Data excerpts:
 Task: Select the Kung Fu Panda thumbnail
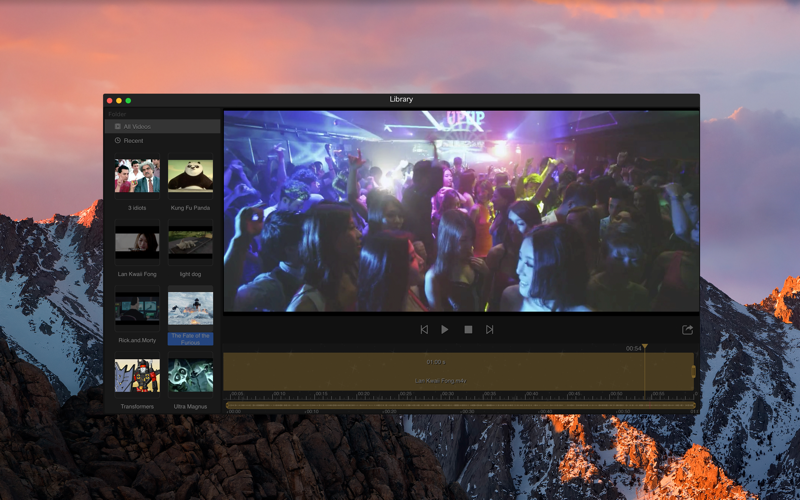[x=190, y=176]
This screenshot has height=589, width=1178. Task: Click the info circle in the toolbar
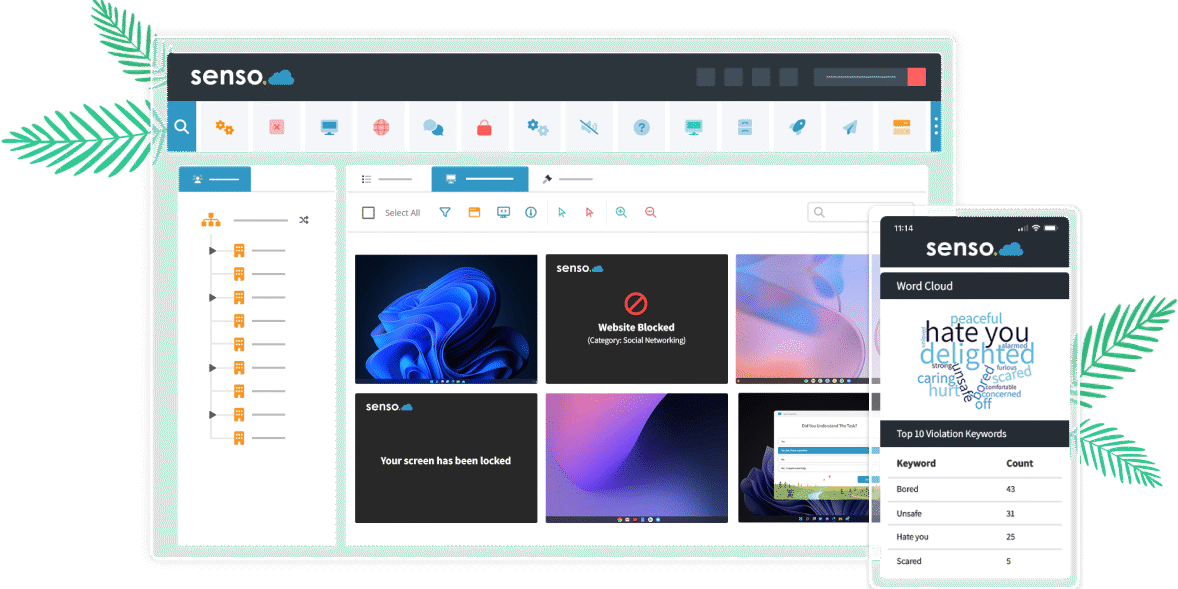(530, 212)
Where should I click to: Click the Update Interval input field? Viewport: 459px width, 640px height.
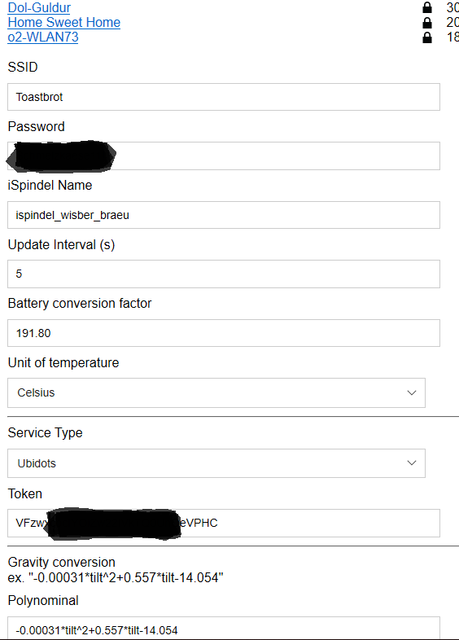224,273
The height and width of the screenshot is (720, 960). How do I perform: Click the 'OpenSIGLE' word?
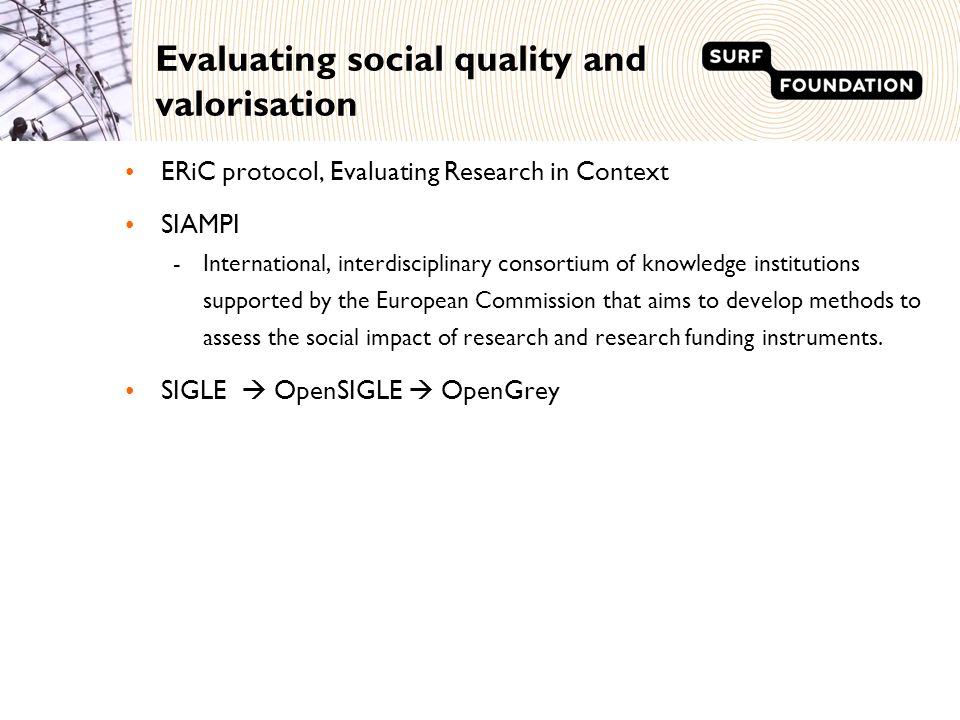(x=338, y=390)
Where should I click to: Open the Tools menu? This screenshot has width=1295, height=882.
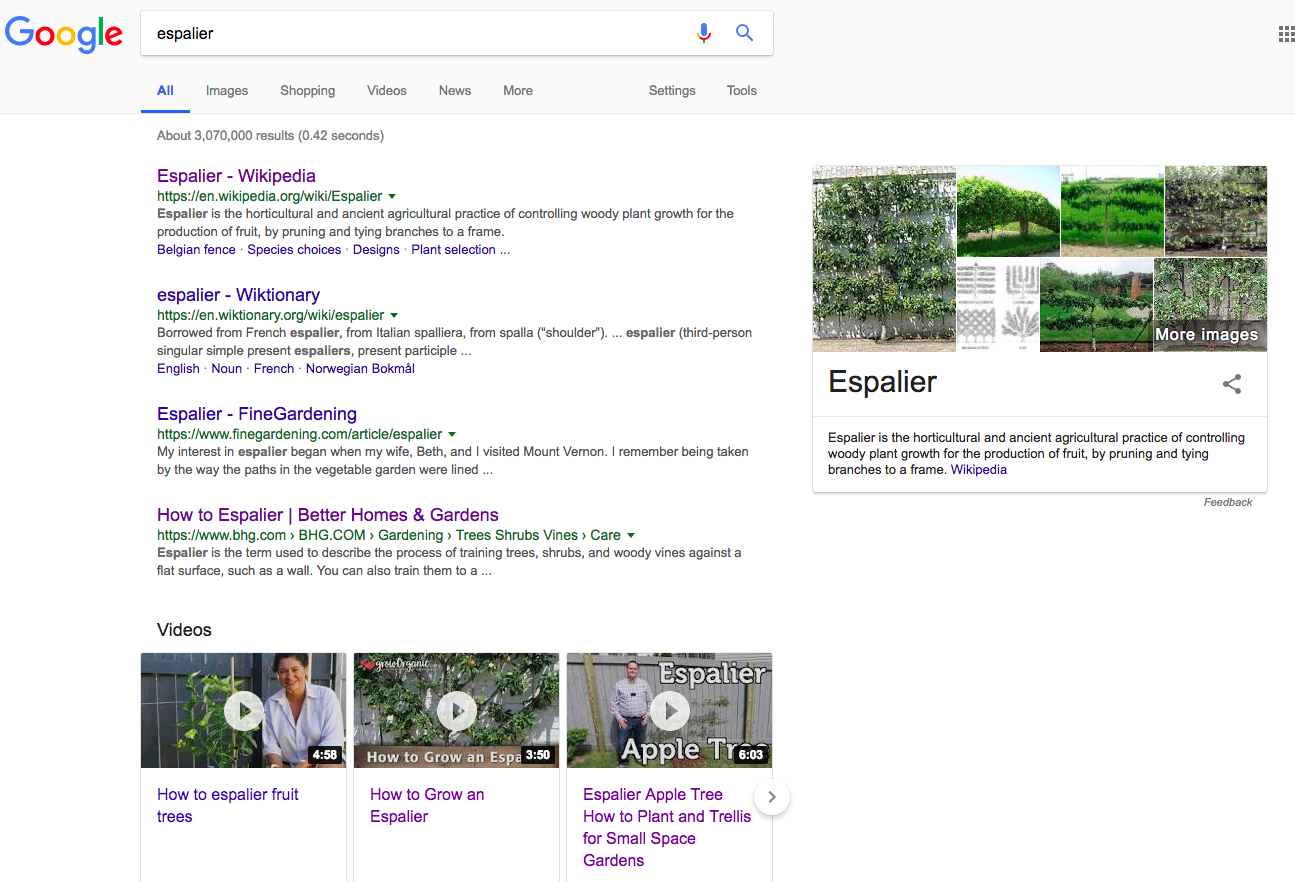click(x=741, y=90)
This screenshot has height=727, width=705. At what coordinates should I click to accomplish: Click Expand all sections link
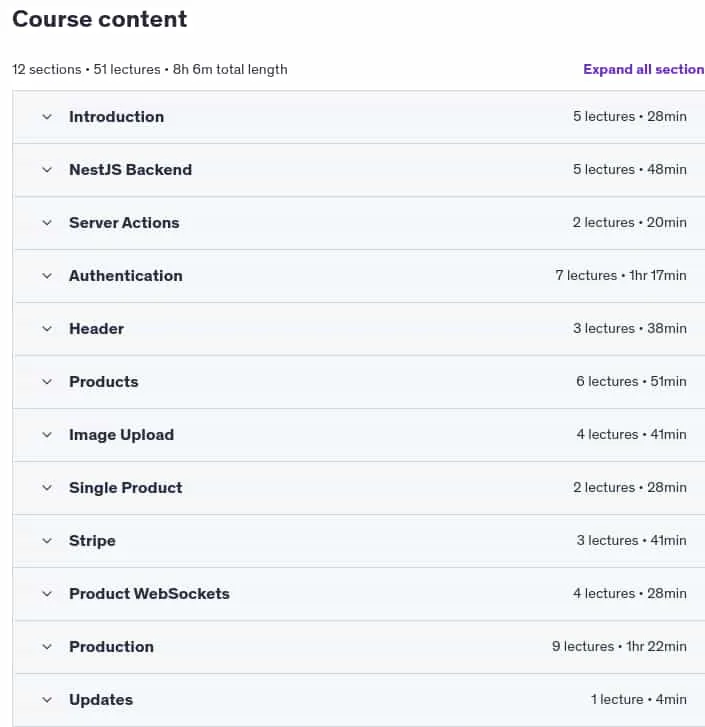tap(644, 69)
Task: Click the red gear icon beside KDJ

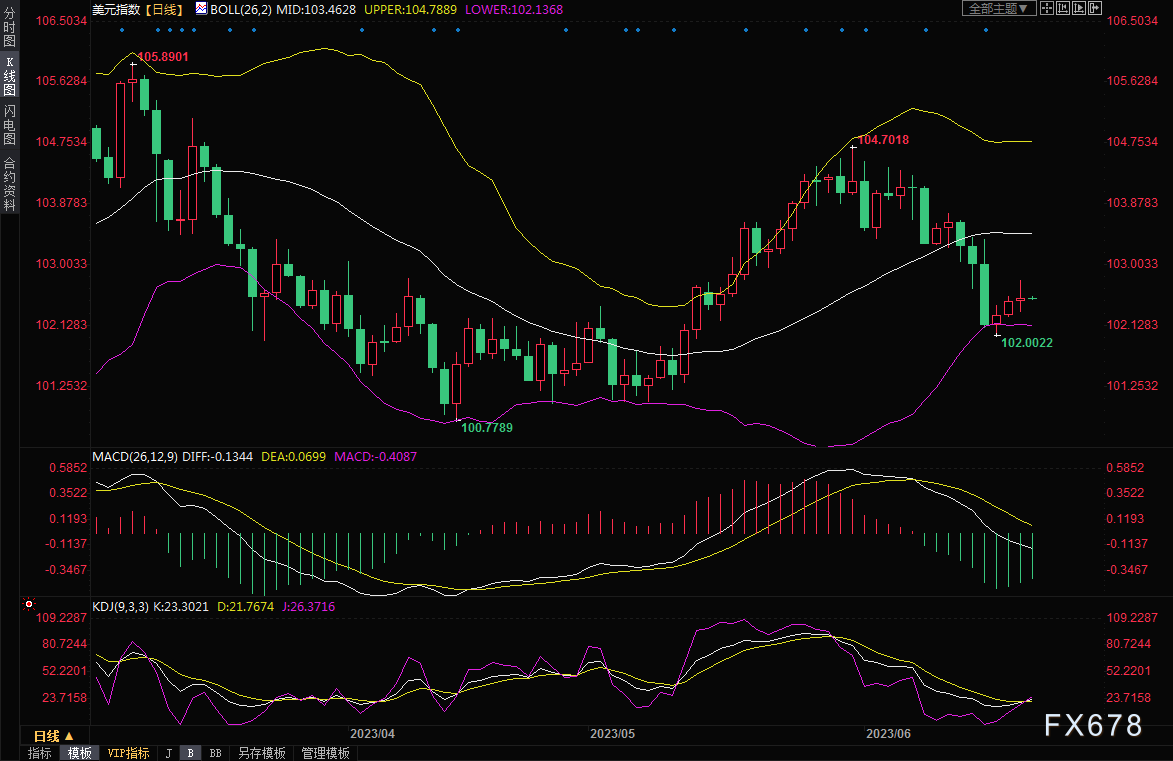Action: 28,605
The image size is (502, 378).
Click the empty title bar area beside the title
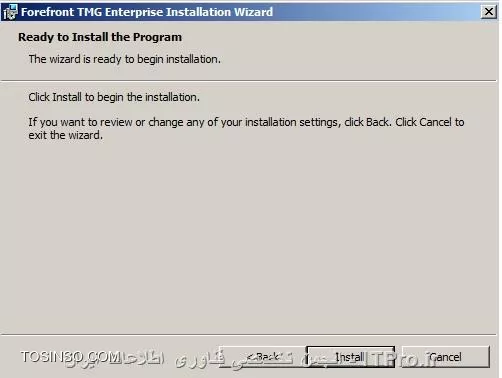coord(377,12)
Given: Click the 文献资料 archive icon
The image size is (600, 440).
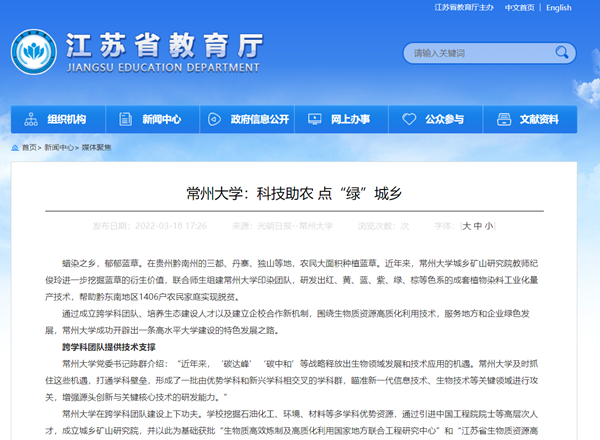Looking at the screenshot, I should coord(502,119).
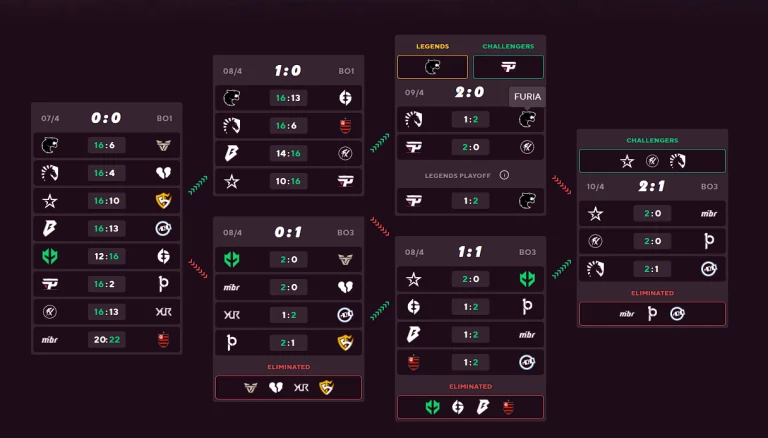This screenshot has width=768, height=438.
Task: Click the info icon beside Legends Playoff
Action: tap(504, 175)
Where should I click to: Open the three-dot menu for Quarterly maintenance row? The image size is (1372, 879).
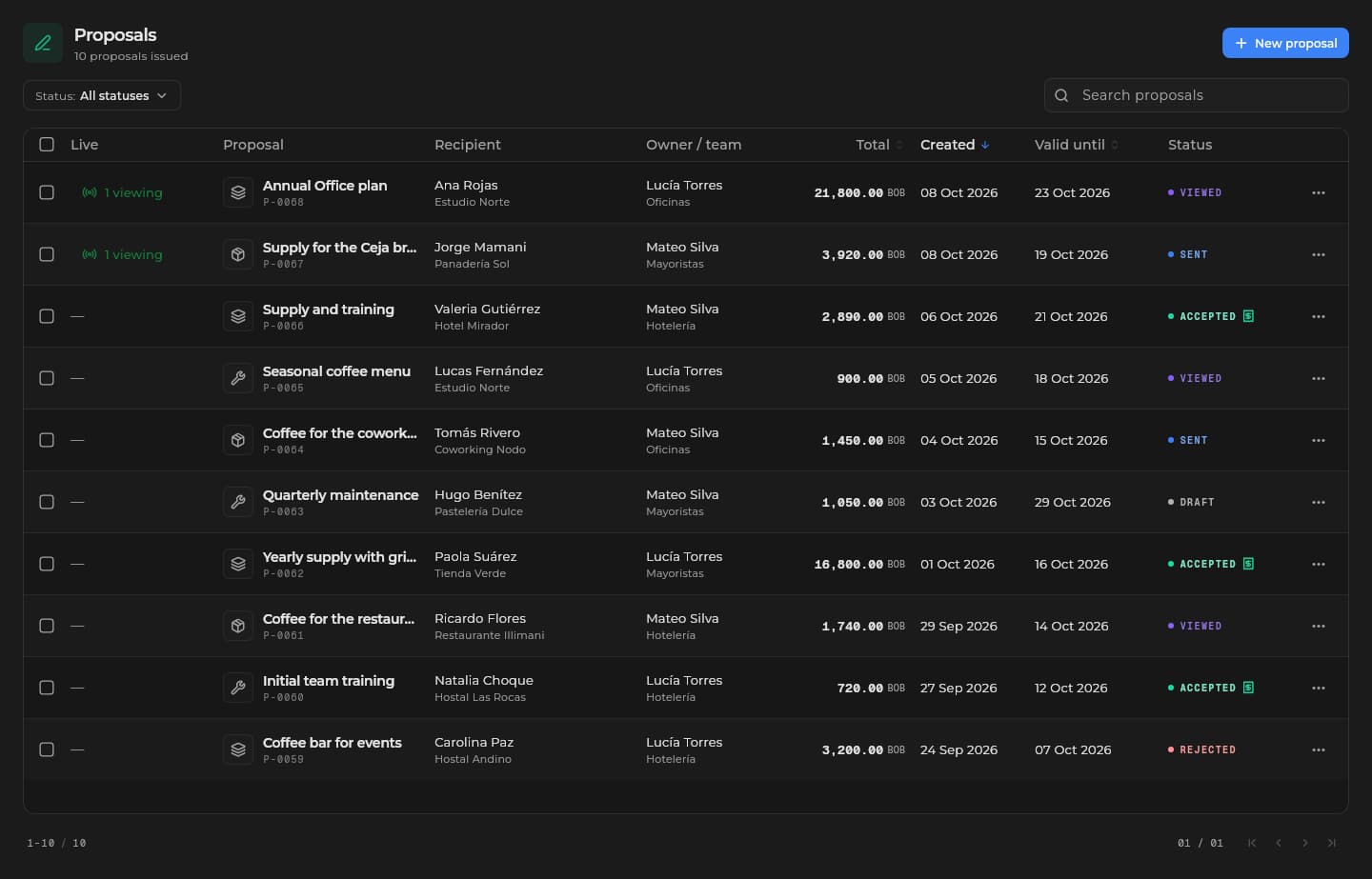click(1319, 502)
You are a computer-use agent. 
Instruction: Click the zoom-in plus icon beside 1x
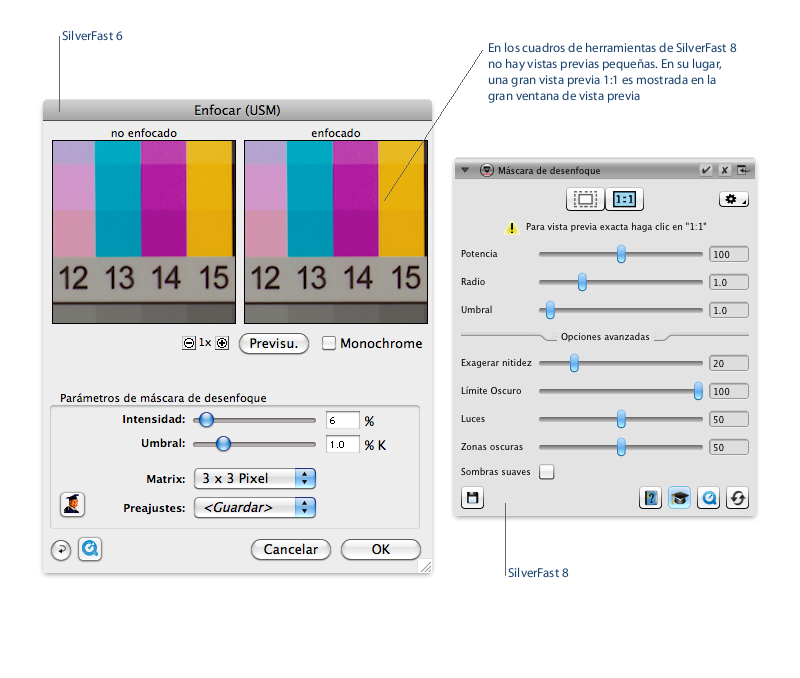coord(222,343)
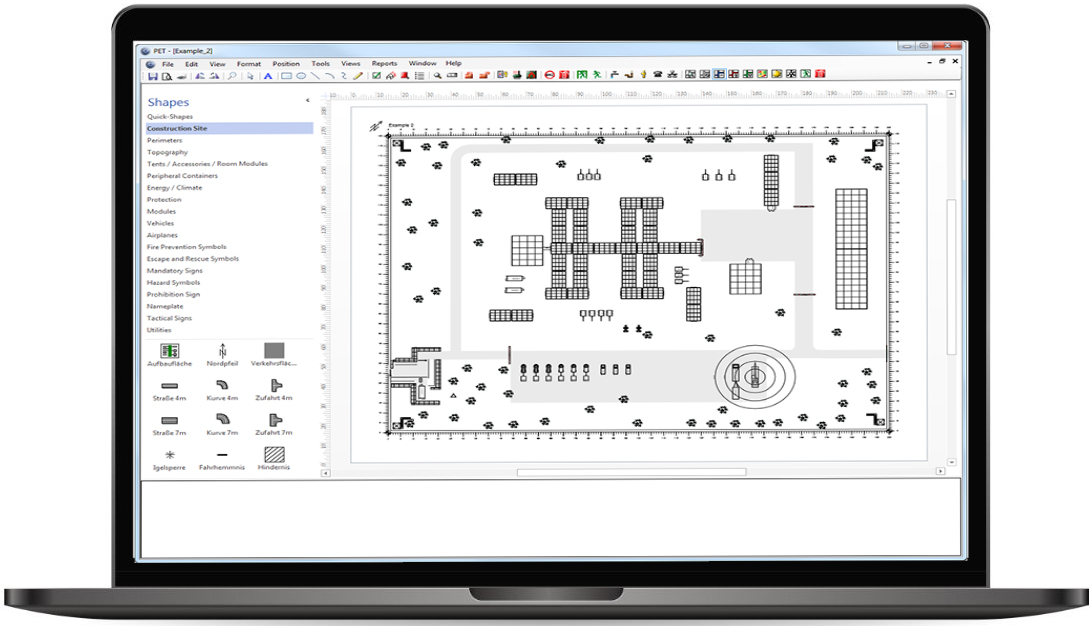Click the horizontal scrollbar below the drawing
This screenshot has width=1089, height=626.
pyautogui.click(x=630, y=469)
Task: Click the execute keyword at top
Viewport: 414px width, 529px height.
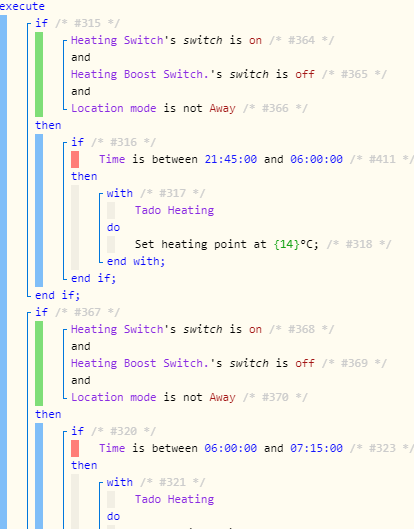Action: coord(22,6)
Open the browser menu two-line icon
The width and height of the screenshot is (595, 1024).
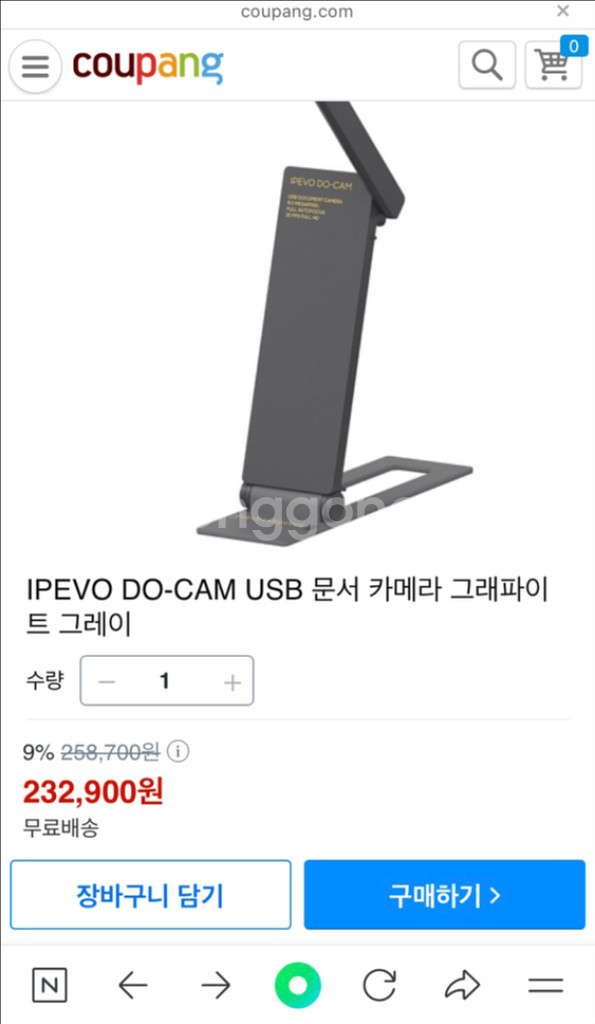click(x=546, y=985)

What you have to do:
Return the records above exactly as written, but without any of the pictures.

Result:
 Task: Select the Kung Fu Panda thumbnail
[x=190, y=176]
This screenshot has height=589, width=1178. Task: Click the info circle in the toolbar
(530, 212)
Where should I click to: Click the Update Interval input field? Viewport: 459px width, 640px height.
224,273
The height and width of the screenshot is (720, 960). How do I perform: Click the 'OpenSIGLE' word?
(x=338, y=390)
Where should I click to: Open the Tools menu? This screenshot has width=1295, height=882.
click(x=741, y=90)
This screenshot has height=727, width=705. At what coordinates should I click to accomplish: Click Expand all sections link
tap(644, 69)
Task: Click the red gear icon beside KDJ

Action: 28,605
The image size is (502, 378).
Click the empty title bar area beside the title
coord(377,12)
Given: Click the 文献资料 archive icon
The image size is (600, 440).
Looking at the screenshot, I should coord(502,119).
This screenshot has width=768, height=438.
Task: Click the info icon beside Legends Playoff
Action: tap(504, 175)
Where should I click to: Open the three-dot menu for Quarterly maintenance row? The image size is (1372, 879).
click(1319, 502)
You are a computer-use agent. 
Instruction: Click the zoom-in plus icon beside 1x
coord(222,343)
Click the horizontal scrollbar below the drawing
This screenshot has width=1089, height=626.
pyautogui.click(x=630, y=469)
Task: Click the execute keyword at top
Viewport: 414px width, 529px height.
Action: coord(22,6)
Open the browser menu two-line icon
The width and height of the screenshot is (595, 1024).
click(x=546, y=985)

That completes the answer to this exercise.